Chi impara sopravvive. Basterà? Riflessioni sul change nelle organizzazioni
Come la teoria degli equilibri punteggiati può ispirarci nel dare forma a meccanismi di apprendimento a prova delle organizzazioni ibride del presente e del futuro.
Come la teoria degli equilibri punteggiati può ispirarci nel dare forma a meccanismi di apprendimento a prova delle organizzazioni ibride del presente e del futuro.
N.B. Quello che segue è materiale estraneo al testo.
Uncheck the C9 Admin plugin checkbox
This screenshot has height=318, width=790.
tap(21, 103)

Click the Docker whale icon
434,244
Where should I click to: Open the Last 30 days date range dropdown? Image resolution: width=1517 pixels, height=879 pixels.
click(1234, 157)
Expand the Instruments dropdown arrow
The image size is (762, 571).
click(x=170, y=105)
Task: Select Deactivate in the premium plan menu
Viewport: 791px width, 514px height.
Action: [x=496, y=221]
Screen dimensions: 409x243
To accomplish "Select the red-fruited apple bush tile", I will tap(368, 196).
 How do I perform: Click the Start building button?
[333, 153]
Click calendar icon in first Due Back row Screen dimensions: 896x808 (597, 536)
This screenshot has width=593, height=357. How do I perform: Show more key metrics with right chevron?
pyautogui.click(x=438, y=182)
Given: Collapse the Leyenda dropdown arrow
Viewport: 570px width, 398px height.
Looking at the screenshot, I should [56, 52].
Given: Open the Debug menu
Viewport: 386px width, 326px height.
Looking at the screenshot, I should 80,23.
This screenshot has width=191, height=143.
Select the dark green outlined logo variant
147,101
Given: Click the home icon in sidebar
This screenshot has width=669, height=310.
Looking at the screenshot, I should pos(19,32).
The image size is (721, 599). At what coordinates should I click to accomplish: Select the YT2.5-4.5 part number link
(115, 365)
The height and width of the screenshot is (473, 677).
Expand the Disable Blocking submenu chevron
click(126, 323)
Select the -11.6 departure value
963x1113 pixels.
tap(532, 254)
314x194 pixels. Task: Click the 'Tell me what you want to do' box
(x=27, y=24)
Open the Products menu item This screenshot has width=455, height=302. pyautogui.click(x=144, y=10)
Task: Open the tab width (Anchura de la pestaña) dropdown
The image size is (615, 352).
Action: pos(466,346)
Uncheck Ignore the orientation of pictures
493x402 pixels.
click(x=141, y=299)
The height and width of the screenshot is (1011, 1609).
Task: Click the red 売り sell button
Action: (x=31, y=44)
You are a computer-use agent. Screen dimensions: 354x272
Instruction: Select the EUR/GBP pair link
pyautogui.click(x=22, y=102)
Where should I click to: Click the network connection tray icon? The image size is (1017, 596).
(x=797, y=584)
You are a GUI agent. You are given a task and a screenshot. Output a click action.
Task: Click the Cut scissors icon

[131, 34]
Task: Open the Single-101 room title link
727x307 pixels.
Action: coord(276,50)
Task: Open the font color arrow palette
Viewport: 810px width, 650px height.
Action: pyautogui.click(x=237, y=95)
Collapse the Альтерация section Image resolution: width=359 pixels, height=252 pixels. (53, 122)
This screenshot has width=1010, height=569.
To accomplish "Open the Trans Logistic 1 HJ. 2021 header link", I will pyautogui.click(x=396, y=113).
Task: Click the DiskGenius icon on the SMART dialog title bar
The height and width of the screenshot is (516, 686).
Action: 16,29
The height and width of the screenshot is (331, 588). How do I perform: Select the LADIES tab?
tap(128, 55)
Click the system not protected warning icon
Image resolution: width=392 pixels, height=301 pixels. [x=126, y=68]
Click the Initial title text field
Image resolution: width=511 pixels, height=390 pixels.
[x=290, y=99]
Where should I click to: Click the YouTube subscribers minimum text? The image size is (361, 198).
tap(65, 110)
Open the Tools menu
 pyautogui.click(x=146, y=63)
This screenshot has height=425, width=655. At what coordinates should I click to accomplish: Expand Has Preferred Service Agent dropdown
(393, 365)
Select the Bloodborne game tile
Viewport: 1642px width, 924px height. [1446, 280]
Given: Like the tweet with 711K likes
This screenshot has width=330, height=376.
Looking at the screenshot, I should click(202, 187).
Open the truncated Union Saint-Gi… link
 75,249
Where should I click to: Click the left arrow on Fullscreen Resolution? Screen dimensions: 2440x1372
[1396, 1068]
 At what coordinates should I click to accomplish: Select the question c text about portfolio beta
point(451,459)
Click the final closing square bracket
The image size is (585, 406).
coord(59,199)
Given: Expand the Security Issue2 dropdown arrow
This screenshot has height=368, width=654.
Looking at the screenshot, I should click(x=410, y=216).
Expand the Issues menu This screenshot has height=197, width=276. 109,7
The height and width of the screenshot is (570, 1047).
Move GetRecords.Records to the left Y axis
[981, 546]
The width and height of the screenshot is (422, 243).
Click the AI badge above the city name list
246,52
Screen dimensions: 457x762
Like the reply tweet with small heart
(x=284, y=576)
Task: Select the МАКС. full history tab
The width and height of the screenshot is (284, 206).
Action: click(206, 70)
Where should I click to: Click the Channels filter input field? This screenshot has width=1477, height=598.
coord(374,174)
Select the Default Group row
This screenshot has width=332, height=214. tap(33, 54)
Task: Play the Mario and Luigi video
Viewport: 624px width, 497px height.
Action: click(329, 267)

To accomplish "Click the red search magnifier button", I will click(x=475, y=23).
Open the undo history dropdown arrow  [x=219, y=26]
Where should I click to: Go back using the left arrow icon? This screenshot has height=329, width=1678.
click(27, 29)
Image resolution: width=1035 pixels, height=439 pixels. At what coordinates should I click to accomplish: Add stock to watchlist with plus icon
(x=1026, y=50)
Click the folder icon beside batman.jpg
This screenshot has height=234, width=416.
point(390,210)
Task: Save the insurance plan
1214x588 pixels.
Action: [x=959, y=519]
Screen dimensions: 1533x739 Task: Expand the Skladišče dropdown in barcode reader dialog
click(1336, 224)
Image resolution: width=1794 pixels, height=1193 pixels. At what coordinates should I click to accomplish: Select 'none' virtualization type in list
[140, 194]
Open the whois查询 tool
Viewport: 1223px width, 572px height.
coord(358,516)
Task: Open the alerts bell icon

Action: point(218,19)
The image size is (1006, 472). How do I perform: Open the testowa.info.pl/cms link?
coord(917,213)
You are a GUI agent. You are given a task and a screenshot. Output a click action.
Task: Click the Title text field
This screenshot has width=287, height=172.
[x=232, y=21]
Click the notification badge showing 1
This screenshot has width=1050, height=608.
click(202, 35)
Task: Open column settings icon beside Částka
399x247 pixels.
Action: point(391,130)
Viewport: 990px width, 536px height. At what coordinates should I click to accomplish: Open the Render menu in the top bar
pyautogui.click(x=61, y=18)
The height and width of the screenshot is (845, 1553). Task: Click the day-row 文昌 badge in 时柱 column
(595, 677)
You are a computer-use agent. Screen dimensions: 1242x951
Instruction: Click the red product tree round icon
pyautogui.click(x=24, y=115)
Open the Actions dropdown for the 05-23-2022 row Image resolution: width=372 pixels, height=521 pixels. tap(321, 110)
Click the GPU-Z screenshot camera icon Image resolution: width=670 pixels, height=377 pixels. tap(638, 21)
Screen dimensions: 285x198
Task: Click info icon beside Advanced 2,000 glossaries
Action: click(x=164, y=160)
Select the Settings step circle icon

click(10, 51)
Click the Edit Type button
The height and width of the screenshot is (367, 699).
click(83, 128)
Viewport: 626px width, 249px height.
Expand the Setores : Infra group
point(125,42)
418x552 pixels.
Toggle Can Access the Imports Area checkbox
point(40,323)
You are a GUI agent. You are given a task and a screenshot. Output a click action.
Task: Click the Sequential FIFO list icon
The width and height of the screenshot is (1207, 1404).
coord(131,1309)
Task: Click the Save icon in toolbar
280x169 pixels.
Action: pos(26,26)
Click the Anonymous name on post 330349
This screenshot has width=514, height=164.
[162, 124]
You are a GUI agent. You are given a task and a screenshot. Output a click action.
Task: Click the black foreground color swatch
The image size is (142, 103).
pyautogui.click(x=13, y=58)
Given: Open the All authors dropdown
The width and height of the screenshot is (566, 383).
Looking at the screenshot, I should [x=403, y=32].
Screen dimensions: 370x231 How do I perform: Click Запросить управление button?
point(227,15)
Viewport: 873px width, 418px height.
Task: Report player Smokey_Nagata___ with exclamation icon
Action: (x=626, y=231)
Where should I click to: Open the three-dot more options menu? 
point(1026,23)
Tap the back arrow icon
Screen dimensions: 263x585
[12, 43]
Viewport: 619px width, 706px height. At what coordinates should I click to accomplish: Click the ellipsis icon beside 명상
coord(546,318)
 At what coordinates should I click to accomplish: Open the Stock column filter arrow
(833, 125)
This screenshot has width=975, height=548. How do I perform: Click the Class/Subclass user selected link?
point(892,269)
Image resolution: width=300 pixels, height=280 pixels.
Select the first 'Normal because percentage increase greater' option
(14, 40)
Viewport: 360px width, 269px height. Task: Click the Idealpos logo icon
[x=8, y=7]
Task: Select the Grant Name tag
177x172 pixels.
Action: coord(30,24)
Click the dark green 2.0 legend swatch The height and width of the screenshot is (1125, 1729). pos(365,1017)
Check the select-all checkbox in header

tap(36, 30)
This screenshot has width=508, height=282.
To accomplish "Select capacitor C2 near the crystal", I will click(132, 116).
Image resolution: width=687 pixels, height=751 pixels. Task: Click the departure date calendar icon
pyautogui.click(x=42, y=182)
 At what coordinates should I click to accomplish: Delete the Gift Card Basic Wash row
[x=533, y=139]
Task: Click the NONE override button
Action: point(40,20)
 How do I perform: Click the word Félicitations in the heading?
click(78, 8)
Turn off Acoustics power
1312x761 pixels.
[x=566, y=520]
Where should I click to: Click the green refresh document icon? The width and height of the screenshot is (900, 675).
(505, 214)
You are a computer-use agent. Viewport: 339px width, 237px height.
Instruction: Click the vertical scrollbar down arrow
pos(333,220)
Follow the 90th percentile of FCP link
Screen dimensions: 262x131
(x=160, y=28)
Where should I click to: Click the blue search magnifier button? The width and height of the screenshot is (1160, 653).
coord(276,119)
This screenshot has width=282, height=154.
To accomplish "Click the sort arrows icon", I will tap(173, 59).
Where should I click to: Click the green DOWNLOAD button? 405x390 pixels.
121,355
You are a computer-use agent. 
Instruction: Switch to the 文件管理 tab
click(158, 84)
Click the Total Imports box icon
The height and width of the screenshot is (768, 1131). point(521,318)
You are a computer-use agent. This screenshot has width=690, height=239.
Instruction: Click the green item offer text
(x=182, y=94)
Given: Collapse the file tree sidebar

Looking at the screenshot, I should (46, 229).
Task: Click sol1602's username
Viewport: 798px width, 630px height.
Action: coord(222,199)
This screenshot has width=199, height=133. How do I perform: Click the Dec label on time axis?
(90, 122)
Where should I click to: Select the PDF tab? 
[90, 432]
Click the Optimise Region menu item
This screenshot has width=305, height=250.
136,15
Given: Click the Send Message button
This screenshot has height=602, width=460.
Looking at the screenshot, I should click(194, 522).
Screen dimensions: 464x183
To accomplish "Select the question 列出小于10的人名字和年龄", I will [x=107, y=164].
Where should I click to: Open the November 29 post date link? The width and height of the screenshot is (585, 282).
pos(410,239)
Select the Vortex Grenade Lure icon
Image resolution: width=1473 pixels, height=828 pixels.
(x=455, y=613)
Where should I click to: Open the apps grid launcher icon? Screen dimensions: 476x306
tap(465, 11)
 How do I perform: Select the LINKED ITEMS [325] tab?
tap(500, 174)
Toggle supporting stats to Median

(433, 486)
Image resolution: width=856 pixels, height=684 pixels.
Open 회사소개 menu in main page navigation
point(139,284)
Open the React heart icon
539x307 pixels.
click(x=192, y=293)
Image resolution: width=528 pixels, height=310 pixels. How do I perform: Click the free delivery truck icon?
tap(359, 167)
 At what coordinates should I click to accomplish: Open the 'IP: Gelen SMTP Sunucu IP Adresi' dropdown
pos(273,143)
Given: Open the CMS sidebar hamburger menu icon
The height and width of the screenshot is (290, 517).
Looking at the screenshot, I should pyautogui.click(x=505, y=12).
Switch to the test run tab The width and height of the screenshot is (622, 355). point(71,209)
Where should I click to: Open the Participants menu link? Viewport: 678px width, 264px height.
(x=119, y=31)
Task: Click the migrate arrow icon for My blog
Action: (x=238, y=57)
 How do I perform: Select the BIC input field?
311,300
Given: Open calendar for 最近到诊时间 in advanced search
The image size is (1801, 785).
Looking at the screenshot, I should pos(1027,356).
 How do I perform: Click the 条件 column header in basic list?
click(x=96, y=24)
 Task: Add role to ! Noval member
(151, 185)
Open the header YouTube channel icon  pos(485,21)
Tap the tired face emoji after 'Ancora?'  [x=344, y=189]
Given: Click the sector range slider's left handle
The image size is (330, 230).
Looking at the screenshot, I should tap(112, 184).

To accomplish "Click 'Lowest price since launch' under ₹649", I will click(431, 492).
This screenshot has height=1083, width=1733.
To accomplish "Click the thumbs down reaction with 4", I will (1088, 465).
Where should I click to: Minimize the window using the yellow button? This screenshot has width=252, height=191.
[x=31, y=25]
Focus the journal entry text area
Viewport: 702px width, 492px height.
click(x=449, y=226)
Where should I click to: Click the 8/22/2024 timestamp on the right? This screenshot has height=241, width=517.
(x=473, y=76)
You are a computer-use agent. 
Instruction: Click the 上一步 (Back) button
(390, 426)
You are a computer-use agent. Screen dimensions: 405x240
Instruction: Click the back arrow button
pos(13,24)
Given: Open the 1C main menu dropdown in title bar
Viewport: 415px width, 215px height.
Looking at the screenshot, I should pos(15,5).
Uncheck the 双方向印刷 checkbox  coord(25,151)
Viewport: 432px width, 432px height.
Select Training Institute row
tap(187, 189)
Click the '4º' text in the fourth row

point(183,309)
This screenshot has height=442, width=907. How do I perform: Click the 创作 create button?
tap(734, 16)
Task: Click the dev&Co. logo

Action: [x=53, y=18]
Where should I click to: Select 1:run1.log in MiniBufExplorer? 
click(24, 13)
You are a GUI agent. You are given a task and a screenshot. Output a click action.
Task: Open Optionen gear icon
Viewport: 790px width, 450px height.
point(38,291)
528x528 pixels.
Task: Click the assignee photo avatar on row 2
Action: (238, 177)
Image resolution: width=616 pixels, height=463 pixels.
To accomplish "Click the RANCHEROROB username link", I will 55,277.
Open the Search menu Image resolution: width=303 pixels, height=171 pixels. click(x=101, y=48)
“Gli interrogativi a proposito del change stanno catturando l’attenzione delle organizzazioni da diversi anni. […] Comprendere i processi di cambiamento è particolarmente critico ora mentre le persone nelle organizzazioni stanno lottando per tenere il passo di fronte a drammatiche alterazioni del contesto economico, tecnologico, sociale e politico”. In poche righe Connie J. G. Gersik racchiude alla perfezione la sfida che stiamo affrontando, il senso di urgenza, la necessità di comprendere, per poi guidare, a cui le nostre organizzazioni sono chiamate. C’è un solo però: sono state scritte esattamente trent’anni fa. Questo significa forse che dobbiamo mettere in dubbio i cambiamenti organizzativi vissuti negli ultimi decenni o la portata della sfida attuale?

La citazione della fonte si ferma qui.